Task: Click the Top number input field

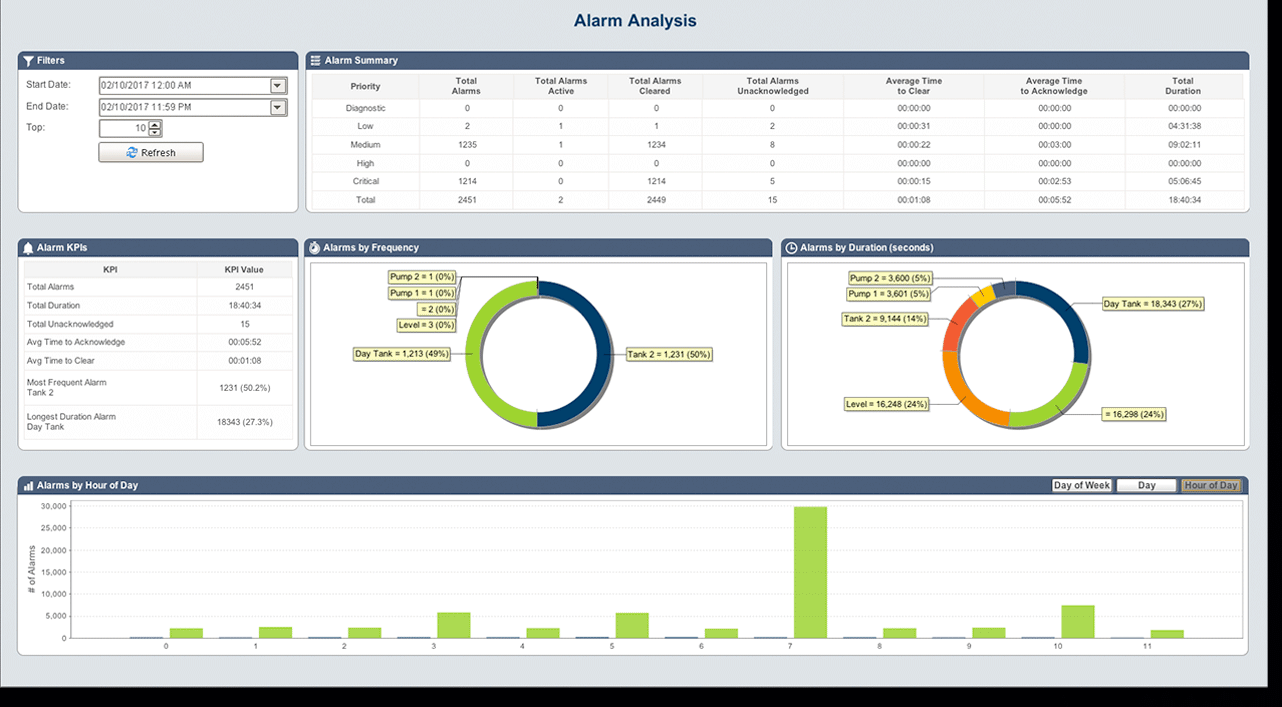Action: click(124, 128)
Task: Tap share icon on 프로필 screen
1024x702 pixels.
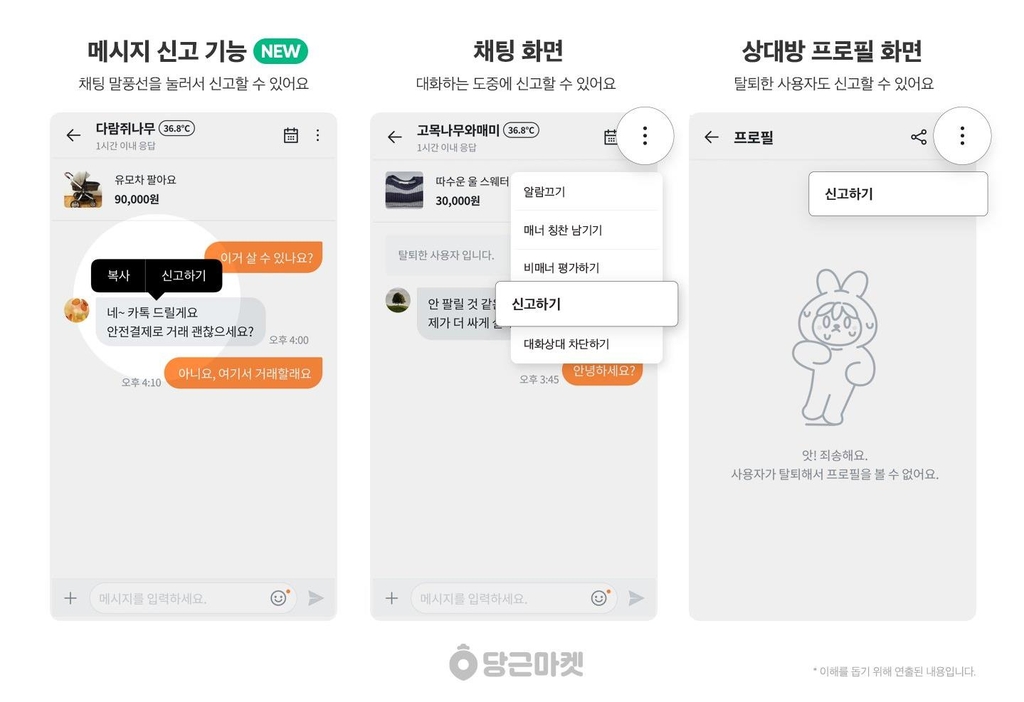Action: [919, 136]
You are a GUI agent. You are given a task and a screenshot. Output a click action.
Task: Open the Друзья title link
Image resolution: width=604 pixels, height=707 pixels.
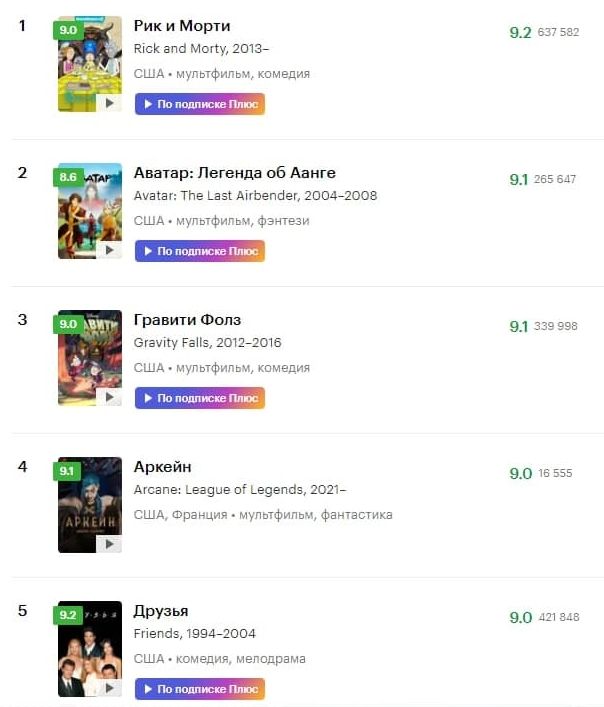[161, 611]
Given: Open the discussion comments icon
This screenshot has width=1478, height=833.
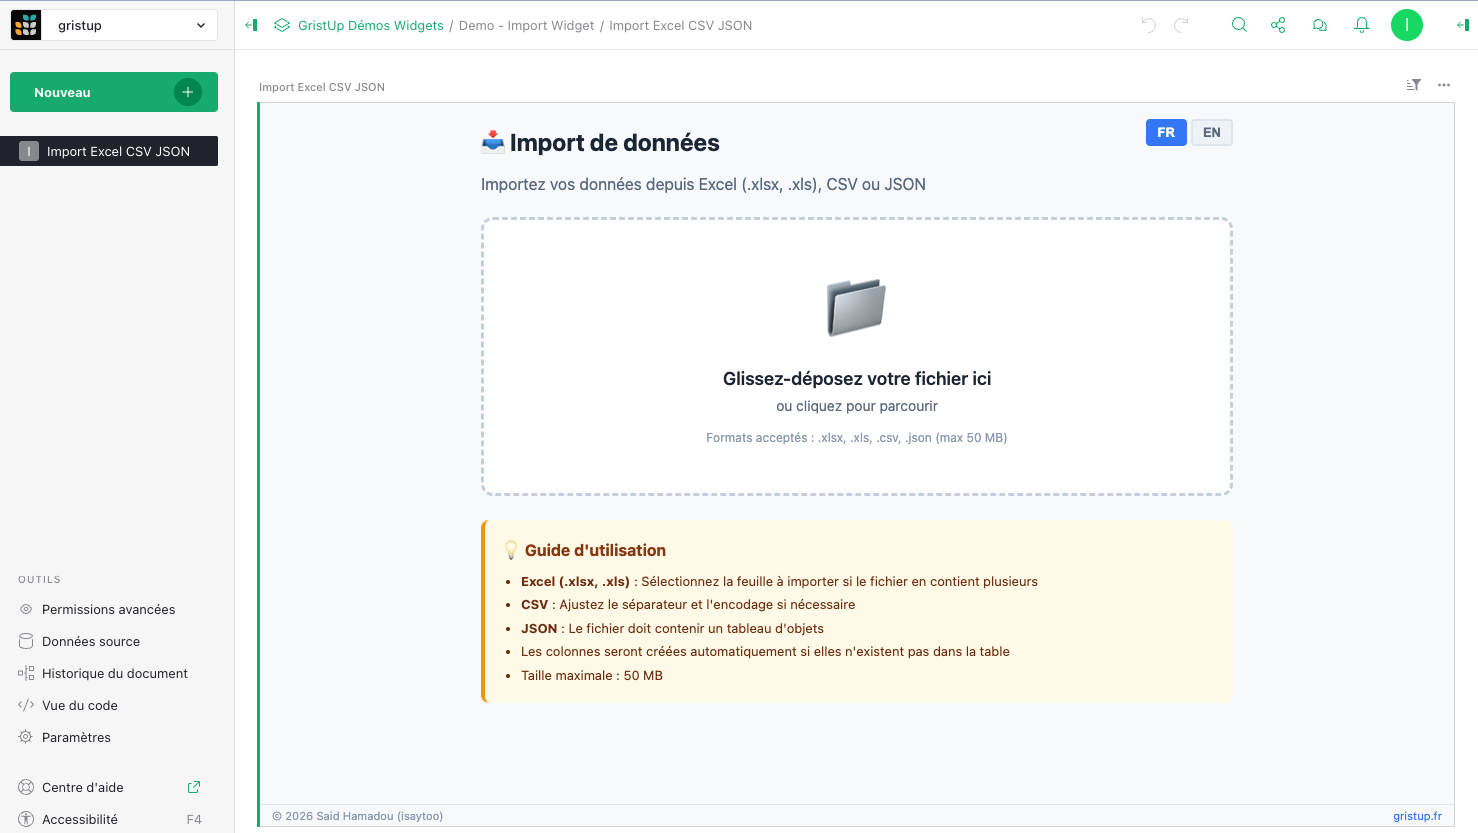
——
§ **STATED PROBLEM**
Please format the lines above as a numbered list, skipping the blank lines and omitting the pictures.

§ **RESULT OF THIS TASK**
1. Task: Click the Top number input field
2. Action: click(124, 128)
3. Task: Tap share icon on 프로필 screen
4. 1024x702 pixels.
5. Action: [919, 136]
6. You are a GUI agent. You are given a task and a screenshot. Output a click action.
7. Task: Open the Друзья title link
8. Image resolution: width=604 pixels, height=707 pixels.
9. [161, 611]
10. Given: Open the discussion comments icon
11. This screenshot has width=1478, height=833.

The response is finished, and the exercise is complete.